“Excavators working in the ancient town of Hieraconpolis in southern Egypt found an unusual object. Among a cache of sacred relics buried in the remains of an early temple lay a oversized (60 cms) slate cosmetic palette. With carved pictures and rudimentary writing it told the story of the unification of Egypt. One side shows a large figure grasping an enemy by the hair with one hand while raising a mace menacingly with the other. Hieroglyphs over the scene call the man “Narmer”. The reverse side shows Narmer leading a procession of tiny figures carrying banners, while a little man behind him dresses as a priest cradles a pair of sandals.

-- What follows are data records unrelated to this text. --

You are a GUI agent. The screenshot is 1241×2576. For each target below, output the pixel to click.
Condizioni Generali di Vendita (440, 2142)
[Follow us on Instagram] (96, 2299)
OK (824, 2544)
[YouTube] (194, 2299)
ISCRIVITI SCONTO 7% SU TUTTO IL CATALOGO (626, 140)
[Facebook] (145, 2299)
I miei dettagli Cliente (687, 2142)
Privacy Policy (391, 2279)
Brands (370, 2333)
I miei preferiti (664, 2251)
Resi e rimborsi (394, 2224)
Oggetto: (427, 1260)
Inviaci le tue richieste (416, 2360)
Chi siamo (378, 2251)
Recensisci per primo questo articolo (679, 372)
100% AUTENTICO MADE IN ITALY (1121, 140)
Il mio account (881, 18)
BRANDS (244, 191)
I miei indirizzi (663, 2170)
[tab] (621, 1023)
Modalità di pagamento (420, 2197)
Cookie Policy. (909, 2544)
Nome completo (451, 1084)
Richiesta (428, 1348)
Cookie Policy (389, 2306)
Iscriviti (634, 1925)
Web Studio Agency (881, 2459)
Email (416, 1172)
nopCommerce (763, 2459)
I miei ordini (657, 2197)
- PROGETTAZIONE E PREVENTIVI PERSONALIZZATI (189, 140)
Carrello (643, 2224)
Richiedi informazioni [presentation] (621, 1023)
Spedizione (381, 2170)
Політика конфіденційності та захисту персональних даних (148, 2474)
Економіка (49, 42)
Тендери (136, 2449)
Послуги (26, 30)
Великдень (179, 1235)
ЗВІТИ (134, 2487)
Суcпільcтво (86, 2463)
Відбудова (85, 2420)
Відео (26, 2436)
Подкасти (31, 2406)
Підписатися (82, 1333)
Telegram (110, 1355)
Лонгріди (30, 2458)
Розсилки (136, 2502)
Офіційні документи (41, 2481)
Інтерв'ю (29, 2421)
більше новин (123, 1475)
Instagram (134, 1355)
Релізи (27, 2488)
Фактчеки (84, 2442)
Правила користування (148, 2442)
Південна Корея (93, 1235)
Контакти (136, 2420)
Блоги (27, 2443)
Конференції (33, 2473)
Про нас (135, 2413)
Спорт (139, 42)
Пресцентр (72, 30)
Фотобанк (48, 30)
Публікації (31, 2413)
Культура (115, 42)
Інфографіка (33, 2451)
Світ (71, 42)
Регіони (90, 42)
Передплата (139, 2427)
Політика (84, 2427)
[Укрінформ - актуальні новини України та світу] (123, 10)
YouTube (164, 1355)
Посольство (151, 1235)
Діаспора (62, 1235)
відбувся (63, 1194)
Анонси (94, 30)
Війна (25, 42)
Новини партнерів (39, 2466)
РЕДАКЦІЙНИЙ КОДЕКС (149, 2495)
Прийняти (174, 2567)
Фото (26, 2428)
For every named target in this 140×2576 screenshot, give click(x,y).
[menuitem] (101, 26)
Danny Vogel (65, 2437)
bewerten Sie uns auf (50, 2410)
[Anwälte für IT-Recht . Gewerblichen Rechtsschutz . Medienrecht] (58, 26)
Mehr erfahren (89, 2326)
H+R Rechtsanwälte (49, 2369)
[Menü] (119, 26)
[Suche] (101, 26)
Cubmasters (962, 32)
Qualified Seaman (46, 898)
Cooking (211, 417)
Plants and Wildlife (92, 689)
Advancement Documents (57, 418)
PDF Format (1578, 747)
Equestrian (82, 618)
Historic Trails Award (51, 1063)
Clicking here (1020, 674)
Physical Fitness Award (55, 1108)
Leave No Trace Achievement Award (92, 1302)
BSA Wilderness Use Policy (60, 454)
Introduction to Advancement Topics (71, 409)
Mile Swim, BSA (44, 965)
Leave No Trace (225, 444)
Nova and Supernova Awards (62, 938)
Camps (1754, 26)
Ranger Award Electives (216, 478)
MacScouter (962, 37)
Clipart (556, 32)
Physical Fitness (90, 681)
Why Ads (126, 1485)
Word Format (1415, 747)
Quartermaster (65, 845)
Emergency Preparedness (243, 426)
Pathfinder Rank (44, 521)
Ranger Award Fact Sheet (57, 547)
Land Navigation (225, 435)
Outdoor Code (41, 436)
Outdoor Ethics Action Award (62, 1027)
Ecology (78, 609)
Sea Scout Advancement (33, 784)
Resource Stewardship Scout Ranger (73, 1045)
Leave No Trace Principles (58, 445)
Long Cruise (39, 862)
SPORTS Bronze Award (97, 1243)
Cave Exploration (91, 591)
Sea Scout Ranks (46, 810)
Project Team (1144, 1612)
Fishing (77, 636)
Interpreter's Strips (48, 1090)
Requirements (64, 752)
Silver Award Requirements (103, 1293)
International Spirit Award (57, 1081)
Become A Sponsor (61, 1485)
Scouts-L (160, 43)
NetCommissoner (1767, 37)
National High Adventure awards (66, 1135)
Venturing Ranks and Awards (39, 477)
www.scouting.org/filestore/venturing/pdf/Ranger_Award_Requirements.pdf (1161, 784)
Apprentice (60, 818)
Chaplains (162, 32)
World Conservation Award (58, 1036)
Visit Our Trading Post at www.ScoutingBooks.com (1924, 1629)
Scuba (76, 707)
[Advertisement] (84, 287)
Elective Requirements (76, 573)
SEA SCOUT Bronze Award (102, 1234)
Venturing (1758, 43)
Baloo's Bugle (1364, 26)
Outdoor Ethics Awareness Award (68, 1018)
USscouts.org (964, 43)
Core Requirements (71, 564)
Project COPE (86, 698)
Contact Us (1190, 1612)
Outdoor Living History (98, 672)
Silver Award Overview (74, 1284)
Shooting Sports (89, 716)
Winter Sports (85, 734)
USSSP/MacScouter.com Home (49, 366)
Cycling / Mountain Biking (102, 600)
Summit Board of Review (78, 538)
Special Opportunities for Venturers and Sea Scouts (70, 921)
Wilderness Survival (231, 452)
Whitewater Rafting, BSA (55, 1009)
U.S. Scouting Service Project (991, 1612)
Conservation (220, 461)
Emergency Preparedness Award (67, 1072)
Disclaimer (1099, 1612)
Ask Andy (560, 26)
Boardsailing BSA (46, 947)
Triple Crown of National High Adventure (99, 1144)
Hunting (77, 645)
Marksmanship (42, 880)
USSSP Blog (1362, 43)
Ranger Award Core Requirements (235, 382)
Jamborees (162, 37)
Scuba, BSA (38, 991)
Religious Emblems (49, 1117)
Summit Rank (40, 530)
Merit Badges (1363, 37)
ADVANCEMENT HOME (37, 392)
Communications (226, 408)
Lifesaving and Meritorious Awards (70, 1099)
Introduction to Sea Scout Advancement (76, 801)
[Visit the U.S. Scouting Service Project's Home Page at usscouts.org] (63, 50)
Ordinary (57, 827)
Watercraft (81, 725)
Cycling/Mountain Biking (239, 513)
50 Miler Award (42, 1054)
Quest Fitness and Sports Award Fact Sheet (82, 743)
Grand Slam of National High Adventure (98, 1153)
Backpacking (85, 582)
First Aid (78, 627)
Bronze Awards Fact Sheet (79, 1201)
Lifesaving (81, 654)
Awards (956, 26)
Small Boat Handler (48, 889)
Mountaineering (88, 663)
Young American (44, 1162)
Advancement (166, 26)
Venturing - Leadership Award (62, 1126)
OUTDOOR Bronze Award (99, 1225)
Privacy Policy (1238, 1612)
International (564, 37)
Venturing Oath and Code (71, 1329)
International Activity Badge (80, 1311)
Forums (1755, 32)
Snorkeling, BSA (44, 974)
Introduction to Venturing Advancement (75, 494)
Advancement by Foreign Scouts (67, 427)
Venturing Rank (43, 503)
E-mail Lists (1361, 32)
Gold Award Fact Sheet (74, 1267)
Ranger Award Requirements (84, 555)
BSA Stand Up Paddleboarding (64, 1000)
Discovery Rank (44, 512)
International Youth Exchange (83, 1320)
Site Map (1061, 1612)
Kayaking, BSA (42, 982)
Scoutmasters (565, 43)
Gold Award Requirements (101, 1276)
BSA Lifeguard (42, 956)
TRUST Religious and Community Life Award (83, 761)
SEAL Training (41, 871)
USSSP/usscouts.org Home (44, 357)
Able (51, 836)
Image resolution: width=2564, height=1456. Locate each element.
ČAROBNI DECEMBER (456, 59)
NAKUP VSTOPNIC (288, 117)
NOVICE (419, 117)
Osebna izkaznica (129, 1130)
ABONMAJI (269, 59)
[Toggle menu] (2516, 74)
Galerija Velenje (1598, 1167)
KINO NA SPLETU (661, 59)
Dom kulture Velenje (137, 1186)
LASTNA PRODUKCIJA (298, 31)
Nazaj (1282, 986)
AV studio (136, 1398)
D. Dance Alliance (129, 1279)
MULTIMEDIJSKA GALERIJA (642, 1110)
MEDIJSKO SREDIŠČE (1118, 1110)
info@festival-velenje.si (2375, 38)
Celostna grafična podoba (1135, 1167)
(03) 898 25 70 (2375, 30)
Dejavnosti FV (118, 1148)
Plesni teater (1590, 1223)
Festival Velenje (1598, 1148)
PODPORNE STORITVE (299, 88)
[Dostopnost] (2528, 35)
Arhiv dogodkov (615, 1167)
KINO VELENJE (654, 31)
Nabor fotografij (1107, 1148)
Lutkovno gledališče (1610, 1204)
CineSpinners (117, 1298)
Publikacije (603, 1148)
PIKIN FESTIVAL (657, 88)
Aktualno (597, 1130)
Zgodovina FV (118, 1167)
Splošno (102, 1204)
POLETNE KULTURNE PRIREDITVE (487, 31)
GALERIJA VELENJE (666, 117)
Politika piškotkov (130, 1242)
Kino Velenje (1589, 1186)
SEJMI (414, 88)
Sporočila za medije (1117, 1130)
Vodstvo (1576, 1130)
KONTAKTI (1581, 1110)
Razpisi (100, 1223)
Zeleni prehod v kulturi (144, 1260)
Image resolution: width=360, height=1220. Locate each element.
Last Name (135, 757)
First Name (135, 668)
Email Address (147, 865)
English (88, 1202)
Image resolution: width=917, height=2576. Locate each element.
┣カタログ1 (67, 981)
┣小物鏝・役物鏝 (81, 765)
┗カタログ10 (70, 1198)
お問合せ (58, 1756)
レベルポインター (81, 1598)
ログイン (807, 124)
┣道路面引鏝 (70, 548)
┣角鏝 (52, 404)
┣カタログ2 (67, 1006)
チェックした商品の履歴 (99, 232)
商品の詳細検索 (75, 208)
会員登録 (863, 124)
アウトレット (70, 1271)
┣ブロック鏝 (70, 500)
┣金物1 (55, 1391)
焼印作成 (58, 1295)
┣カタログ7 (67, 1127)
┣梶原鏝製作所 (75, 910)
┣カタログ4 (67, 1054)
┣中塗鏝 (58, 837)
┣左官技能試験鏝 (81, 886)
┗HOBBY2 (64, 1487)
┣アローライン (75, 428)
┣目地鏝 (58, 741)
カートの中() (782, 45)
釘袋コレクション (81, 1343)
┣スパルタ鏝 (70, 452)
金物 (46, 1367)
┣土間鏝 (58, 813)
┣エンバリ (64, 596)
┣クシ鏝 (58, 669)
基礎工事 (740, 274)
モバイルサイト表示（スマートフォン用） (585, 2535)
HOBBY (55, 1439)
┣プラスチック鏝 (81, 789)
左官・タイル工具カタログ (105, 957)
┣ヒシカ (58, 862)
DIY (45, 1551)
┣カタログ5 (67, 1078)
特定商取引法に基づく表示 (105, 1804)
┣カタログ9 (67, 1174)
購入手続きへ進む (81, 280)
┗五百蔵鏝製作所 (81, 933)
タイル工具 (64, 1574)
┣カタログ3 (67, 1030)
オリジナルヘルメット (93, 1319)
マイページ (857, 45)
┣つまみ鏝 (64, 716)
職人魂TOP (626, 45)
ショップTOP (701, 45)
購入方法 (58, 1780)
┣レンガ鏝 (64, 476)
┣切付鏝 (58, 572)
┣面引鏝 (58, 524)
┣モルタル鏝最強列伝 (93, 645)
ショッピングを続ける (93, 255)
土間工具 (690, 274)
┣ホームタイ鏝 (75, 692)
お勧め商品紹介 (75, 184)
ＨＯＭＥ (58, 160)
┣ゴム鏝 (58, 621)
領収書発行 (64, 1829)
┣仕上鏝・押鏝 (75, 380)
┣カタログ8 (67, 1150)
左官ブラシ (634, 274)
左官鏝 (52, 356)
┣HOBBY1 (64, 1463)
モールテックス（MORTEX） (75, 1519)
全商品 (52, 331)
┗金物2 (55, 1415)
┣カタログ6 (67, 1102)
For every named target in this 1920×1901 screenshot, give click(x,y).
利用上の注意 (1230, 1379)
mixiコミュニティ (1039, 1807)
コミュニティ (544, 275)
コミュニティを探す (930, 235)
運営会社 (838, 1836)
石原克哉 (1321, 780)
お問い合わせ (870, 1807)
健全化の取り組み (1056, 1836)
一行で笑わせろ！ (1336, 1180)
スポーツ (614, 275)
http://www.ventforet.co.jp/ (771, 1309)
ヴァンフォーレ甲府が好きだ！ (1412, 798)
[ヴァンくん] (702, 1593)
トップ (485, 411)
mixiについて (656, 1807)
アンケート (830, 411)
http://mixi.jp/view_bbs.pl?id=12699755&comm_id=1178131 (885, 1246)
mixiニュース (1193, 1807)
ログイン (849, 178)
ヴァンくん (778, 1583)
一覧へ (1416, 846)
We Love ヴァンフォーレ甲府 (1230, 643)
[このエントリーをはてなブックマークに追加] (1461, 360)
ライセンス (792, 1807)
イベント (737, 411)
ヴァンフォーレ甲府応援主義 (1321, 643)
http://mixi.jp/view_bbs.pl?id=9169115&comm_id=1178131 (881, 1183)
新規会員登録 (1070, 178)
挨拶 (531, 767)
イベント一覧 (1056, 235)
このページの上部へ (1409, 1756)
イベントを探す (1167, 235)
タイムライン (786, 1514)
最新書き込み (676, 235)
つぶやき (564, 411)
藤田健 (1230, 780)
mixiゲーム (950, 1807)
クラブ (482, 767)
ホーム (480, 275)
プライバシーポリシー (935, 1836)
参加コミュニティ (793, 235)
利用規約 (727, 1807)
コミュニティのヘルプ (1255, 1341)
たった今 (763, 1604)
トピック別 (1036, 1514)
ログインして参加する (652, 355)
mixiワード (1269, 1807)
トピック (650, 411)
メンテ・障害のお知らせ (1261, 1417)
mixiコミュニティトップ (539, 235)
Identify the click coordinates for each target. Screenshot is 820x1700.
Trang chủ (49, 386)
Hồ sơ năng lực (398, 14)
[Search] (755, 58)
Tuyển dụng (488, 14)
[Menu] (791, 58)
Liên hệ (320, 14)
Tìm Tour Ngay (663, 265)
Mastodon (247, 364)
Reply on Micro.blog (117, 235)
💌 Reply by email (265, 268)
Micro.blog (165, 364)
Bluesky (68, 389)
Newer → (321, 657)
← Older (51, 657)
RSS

Most significantly, Narmer wears one kind of crown on one side of the palette and a different crown on the other –distinctive royal hats known as the Red Crown of the North and the White Crown of the South. The pictures narrate Narmer’s leadership of a southern confederation (with processional banners representing various communities) to its successful conquest of the north, a conquest that made Narmer the first ruler of a unified Egypt. Except for a relatively brief period of instability, the country remained a single entity throughout its 3000-year history, but Egyptians never forgot their origins. They always referred to their country as the ‘Two Lands’, and their ruler as the ‘Lord of Upper and Lower Egypt’, a way of acknowledging the indispensable role of the pharaoh in holding a divided country together. Other Egyptian records assign the original pharaoh the name Menes, a different designation for the same man – every pharaoh had at least two names”
Bryer, H. Hobbs, Daily Life of the Ancient Egyptians (Greenwood Press, 2008).